Topology: Soham's Ball

Questions and Answers

Soham's ball is a topological manifold.

False

Soham's ball can be subdivided into a finite number of simplices.

False

Soham's ball is a compact, connected, and simply-connected space.

True

Soham's ball is used as an example to illustrate the limitations of certain topological properties.

True

Soham's ball is a two-dimensional topological space.

False

Study Notes

Soham's Ball

Soham's ball is a concept in mathematics, specifically in the field of topology.

Definition

Soham's ball is a topological space that is defined as the quotient space of a 3-ball (a three-dimensional ball) by identifying the northern hemisphere with the southern hemisphere in a certain way.

Properties

• Soham's ball is a non-manifold, meaning it is not a topological manifold.
• It is a compact, connected, and simply-connected space.
• Soham's ball is not a triangulable space, meaning it cannot be subdivided into a finite number of simplices (i.e., points, lines, triangles, etc.).

Significance

Soham's ball is an important example in topology because it shows that not all compact, connected, and simply-connected spaces are manifolds.

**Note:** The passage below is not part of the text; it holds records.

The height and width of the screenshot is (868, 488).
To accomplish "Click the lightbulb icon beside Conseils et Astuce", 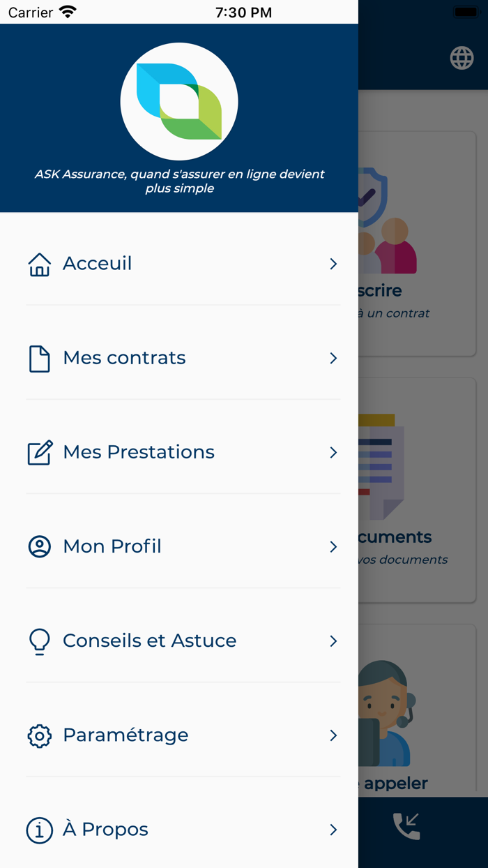I will (40, 641).
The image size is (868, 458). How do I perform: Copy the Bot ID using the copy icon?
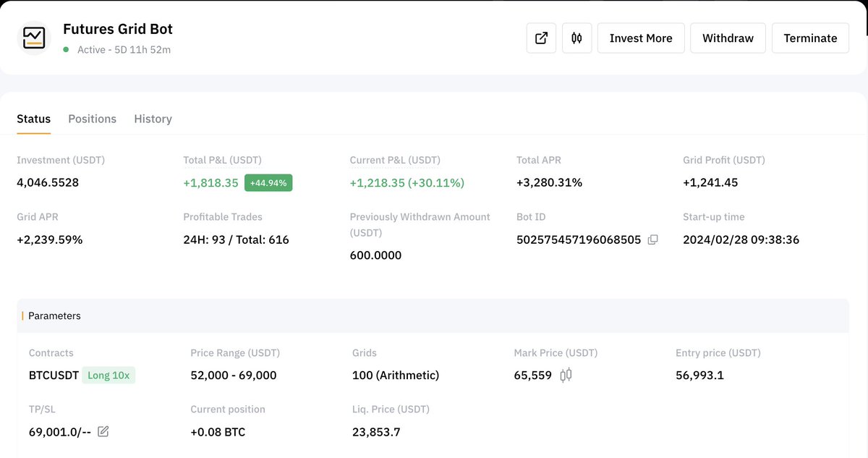[652, 239]
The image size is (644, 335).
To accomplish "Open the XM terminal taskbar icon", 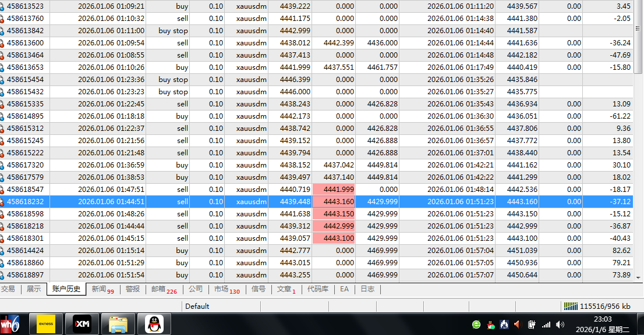I will (81, 324).
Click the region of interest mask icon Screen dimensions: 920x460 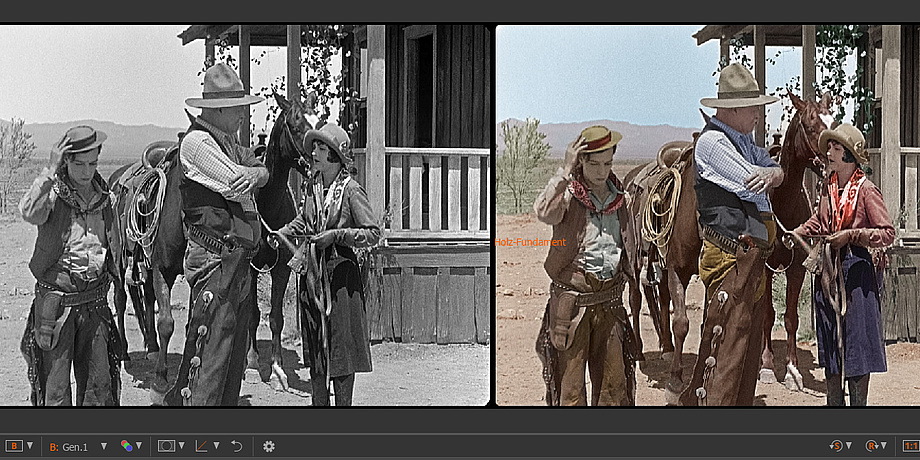(166, 446)
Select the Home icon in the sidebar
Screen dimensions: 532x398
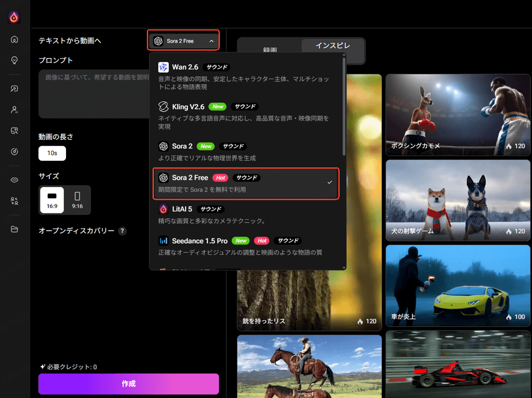click(x=14, y=39)
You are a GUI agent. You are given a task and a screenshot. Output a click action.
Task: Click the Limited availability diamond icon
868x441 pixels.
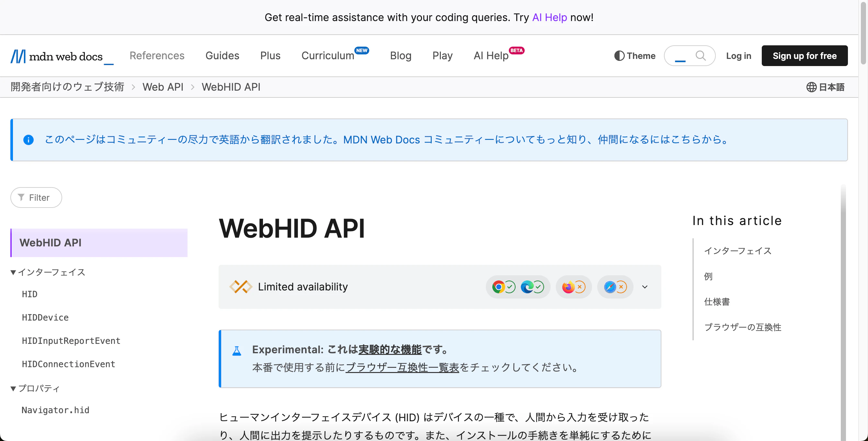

It is often used as a counterexample to illustrate the limitations of certain topological properties.

Soham's Ball

• A topological space in mathematics, specifically in the field of topology.

Definition

• Soham's ball is a quotient space of a 3-ball (a three-dimensional ball).
• The northern hemisphere is identified with the southern hemisphere in a certain way.

Properties

• Non-manifold, meaning it is not a topological manifold.
• Compact, connected, and simply-connected space.
• Not a triangulable space, meaning it cannot be subdivided into a finite number of simplices (e.g., points, lines, triangles, etc.).

Significance

• Important example in topology, showing that not all compact, connected, and simply-connected spaces are manifolds.
• Often used as a counterexample to illustrate the limitations of certain topological properties.